On Monday, October 16, 2023, CNN Business reported that Fox Corporation’s chief legal and policy officer, Viet Dinh, has criticized the judge who oversaw the election defamation case against Dominion Voting Systems, saying that the judge’s “illogical” rulings “hamstrung” Fox’s defense strategy and undermined the “fairness and integrity” of the legal system. Dinh made the comments at a Harvard Law School event, where he blasted Delaware Superior Court Judge Eric Davis for his handling of the case.
The historic settlement, which resulted in Fox paying $787 million to Dominion, ended the case, but Dinh expressed confidence that Fox would have prevailed on appeal. He claimed that Davis issued “really illogical” rulings in the pretrial phase, which hurt Fox’s defense, and that the judge’s decisions meant the trial would have been “three to four months of utter pain” for Fox and its employees.

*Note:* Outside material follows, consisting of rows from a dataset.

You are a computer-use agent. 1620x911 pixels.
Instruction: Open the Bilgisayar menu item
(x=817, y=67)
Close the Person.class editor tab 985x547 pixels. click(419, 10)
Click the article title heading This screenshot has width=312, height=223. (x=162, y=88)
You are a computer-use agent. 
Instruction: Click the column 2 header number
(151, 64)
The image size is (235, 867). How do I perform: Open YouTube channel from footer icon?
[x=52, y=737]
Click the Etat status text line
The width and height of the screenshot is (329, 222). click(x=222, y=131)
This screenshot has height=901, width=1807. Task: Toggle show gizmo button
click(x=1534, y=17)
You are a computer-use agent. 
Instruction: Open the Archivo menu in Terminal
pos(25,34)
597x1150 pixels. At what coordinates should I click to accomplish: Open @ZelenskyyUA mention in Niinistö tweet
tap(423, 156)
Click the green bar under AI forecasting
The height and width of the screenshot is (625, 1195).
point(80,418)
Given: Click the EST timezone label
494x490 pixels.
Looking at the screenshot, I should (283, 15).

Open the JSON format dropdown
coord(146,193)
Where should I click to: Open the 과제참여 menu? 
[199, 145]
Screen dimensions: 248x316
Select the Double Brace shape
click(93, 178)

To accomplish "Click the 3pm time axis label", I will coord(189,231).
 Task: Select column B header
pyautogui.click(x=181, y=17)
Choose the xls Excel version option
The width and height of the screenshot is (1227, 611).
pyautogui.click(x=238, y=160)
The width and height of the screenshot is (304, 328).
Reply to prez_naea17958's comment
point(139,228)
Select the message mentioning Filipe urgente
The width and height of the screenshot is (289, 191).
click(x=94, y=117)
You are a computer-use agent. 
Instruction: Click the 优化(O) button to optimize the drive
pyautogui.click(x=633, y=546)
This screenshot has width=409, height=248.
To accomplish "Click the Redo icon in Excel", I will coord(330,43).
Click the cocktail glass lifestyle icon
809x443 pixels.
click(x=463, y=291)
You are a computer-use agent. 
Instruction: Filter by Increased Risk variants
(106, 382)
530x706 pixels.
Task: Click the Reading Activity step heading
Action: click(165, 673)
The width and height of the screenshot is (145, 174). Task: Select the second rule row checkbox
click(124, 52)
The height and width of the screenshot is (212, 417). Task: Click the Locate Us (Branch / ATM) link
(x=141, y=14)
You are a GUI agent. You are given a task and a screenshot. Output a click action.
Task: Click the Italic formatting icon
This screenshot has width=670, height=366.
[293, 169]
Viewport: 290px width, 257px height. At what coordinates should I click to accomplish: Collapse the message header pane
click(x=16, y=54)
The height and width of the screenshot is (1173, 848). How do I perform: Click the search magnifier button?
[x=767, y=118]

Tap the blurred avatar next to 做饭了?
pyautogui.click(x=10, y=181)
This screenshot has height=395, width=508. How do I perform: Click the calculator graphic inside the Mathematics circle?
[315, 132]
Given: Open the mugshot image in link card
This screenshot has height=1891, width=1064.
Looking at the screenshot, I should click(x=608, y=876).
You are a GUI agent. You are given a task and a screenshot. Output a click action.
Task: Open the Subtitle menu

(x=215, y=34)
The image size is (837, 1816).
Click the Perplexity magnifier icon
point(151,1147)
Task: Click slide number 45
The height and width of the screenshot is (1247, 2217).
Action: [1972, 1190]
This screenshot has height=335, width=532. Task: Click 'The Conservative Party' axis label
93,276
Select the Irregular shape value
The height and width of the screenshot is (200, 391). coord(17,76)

Therefore, it was a “business decision” to settle the case at the last second.
Dinh took issue with how Davis handled the discovery process, arguing that at least half of the materials Fox was forced to produce were “completely irrelevant to the case.” This led to Fox employees’ private emails being “exposed to the world” and pored over by “navel-gazing” journalists who wanted to “feed the gossip beast.” Dinh stated, “The court lost control of the media circus, to our detriment.”
Davis ruled that none of Fox’s on-air statements about Dominion were true and rejected Fox’s attempts to throw the case out. He also decided that Fox couldn’t argue to the jury that it gave airtime to these election lies because they were “newsworthy.” Private communications revealed that Fox executives, on-air hosts, producers, and internal fact-checkers did not believe the 2020 election conspiracy theories that were being promoted on their channel. Embarrassing revelations included a text from ex-Fox News star Tucker Carlson saying that he “passionately” hated former President Donald Trump.
The Delaware Superior Court declined to comment on Dinh’s remarks. Fox is still fighting a separate defamation lawsuit from Smartmatic, another voting machine company that was accused of rigging the 2020 election and is seeking more than $2 billion in damages. That case is still in the discovery phase.